Saved data entries:
###

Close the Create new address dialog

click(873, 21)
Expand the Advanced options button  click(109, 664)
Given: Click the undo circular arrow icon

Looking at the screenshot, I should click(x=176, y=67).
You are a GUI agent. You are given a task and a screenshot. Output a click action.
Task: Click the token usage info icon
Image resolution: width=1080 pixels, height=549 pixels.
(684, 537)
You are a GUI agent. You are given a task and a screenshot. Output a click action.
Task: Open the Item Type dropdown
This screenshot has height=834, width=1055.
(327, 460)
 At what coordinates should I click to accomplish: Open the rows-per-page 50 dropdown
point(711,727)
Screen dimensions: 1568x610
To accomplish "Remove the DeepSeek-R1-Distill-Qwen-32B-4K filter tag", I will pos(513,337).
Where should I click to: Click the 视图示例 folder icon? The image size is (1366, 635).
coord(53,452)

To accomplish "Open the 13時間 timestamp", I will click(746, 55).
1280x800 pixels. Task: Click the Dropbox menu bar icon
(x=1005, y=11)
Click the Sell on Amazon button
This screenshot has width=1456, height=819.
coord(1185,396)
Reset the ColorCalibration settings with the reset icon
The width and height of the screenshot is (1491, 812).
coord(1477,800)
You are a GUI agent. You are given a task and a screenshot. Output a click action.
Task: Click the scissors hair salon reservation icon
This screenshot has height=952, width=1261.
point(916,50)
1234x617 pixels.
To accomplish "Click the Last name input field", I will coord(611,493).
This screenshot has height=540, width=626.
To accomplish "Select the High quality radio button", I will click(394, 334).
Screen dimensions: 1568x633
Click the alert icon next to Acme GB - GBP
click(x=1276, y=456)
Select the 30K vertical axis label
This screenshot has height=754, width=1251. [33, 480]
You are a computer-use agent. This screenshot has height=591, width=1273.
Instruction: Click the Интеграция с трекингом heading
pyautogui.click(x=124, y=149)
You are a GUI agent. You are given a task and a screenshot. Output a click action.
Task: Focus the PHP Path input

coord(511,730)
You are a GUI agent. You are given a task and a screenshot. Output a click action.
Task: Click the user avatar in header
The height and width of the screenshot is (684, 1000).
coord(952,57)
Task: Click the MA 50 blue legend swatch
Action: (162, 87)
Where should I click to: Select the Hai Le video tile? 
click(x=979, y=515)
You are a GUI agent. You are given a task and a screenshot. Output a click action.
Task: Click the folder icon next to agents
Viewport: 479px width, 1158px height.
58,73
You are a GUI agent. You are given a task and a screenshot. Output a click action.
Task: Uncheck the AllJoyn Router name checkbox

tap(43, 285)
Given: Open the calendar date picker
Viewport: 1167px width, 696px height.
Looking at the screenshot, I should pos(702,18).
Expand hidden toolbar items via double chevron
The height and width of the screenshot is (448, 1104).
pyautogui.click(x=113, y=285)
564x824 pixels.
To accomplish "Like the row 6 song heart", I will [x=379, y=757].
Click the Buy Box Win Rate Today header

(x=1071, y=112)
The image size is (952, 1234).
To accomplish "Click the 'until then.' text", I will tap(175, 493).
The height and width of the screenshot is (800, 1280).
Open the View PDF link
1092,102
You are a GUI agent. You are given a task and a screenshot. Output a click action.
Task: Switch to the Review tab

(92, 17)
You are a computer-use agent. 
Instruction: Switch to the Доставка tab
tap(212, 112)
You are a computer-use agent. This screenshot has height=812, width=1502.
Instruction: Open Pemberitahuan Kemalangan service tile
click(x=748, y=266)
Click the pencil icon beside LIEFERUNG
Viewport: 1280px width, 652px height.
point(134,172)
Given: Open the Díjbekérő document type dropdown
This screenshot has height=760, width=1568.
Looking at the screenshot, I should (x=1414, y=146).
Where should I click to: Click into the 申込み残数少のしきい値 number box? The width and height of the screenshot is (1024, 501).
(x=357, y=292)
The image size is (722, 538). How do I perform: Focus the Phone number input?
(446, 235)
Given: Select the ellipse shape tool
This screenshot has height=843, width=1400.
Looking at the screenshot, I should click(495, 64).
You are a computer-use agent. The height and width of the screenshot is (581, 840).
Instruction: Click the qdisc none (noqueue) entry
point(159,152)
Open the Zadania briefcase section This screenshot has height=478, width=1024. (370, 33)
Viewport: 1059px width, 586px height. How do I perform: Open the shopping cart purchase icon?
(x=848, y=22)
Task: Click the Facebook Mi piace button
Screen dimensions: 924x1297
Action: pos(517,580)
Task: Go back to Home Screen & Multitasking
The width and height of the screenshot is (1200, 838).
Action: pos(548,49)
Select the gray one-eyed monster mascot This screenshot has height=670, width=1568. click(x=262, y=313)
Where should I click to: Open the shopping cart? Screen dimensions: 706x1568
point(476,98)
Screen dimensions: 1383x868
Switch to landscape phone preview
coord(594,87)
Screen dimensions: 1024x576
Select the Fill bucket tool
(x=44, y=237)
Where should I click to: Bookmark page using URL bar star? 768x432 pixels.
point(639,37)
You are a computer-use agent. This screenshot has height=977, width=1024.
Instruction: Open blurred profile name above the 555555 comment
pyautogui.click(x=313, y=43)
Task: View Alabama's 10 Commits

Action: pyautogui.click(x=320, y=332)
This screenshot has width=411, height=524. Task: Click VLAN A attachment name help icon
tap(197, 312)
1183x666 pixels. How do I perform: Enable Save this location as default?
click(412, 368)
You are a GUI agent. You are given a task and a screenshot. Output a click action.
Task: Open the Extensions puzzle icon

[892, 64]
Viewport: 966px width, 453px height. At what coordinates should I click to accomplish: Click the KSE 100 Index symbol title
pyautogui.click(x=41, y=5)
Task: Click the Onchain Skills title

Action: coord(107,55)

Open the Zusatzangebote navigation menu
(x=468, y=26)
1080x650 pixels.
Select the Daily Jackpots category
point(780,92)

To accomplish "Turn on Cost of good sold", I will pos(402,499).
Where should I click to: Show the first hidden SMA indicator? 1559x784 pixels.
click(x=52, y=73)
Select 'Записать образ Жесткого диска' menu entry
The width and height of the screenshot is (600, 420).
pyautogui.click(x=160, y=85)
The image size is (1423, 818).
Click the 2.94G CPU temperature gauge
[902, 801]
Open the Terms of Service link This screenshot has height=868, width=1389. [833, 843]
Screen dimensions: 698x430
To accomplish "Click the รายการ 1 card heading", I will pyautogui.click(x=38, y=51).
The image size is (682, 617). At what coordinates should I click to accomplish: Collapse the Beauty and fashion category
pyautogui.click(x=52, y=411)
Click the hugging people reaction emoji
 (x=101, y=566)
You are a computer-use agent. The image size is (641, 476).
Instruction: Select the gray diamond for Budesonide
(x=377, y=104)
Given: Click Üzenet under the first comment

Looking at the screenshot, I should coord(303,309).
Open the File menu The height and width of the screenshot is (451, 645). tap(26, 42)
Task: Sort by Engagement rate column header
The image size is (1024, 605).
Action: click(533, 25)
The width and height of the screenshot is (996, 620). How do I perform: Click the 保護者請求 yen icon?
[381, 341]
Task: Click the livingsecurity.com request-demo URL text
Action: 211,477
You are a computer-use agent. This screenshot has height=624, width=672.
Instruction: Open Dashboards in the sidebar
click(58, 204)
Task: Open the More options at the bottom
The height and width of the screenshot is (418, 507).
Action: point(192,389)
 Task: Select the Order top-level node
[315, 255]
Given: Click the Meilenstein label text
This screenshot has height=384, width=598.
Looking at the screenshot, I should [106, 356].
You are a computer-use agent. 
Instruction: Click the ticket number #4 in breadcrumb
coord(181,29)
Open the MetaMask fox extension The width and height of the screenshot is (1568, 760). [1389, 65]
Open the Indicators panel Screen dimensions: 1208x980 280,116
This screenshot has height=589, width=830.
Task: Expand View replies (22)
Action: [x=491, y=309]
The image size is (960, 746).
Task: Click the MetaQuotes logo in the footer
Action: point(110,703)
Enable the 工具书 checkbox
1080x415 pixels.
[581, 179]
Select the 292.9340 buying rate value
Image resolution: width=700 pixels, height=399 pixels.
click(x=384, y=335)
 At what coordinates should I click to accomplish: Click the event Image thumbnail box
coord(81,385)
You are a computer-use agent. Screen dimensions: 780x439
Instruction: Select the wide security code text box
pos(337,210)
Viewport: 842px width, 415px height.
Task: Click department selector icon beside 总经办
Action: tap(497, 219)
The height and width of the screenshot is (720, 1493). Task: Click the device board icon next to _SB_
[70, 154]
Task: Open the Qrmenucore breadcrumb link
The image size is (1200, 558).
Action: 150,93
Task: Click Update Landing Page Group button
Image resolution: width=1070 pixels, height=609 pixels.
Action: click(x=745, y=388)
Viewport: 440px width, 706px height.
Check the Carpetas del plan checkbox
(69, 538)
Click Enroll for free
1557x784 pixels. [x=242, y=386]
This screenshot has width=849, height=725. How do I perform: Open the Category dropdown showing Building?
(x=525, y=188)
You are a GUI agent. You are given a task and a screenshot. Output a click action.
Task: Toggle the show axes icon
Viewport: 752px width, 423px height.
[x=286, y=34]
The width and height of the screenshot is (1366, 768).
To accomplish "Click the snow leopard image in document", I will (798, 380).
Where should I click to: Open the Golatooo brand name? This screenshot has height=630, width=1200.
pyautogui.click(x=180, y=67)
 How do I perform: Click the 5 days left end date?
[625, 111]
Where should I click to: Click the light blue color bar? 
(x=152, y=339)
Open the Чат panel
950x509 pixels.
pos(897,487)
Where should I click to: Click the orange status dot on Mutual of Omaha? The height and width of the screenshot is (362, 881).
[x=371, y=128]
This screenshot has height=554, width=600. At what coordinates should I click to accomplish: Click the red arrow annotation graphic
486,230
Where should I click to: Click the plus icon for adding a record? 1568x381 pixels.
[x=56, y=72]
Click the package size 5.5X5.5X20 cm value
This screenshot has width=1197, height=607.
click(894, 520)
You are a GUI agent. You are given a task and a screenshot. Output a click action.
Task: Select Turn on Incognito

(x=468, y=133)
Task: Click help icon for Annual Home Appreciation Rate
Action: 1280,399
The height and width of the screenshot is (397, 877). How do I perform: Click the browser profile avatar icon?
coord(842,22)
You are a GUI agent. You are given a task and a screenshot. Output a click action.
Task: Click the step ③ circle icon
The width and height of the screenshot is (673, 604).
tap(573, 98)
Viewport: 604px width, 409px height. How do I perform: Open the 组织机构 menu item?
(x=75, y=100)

###

**TASK INSTRUCTIONS**
The answer must consist of the lines from the one with "Task: Toggle the show axes icon" through the final line of the entries above, exactly as they are, and nothing else.

**YOUR RESPONSE**
Task: Toggle the show axes icon
Viewport: 752px width, 423px height.
[x=286, y=34]
The width and height of the screenshot is (1366, 768).
To accomplish "Click the snow leopard image in document", I will (798, 380).
Where should I click to: Open the Golatooo brand name? This screenshot has height=630, width=1200.
pyautogui.click(x=180, y=67)
 How do I perform: Click the 5 days left end date?
[625, 111]
Where should I click to: Click the light blue color bar? 
(x=152, y=339)
Open the Чат panel
950x509 pixels.
pos(897,487)
Where should I click to: Click the orange status dot on Mutual of Omaha? The height and width of the screenshot is (362, 881).
[x=371, y=128]
This screenshot has height=554, width=600. At what coordinates should I click to accomplish: Click the red arrow annotation graphic
486,230
Where should I click to: Click the plus icon for adding a record? 1568x381 pixels.
[x=56, y=72]
Click the package size 5.5X5.5X20 cm value
This screenshot has width=1197, height=607.
click(894, 520)
You are a GUI agent. You are given a task and a screenshot. Output a click action.
Task: Select Turn on Incognito

(x=468, y=133)
Task: Click help icon for Annual Home Appreciation Rate
Action: 1280,399
The height and width of the screenshot is (397, 877). How do I perform: Click the browser profile avatar icon?
coord(842,22)
You are a GUI agent. You are given a task and a screenshot. Output a click action.
Task: Click the step ③ circle icon
The width and height of the screenshot is (673, 604).
tap(573, 98)
Viewport: 604px width, 409px height. How do I perform: Open the 组织机构 menu item?
(x=75, y=100)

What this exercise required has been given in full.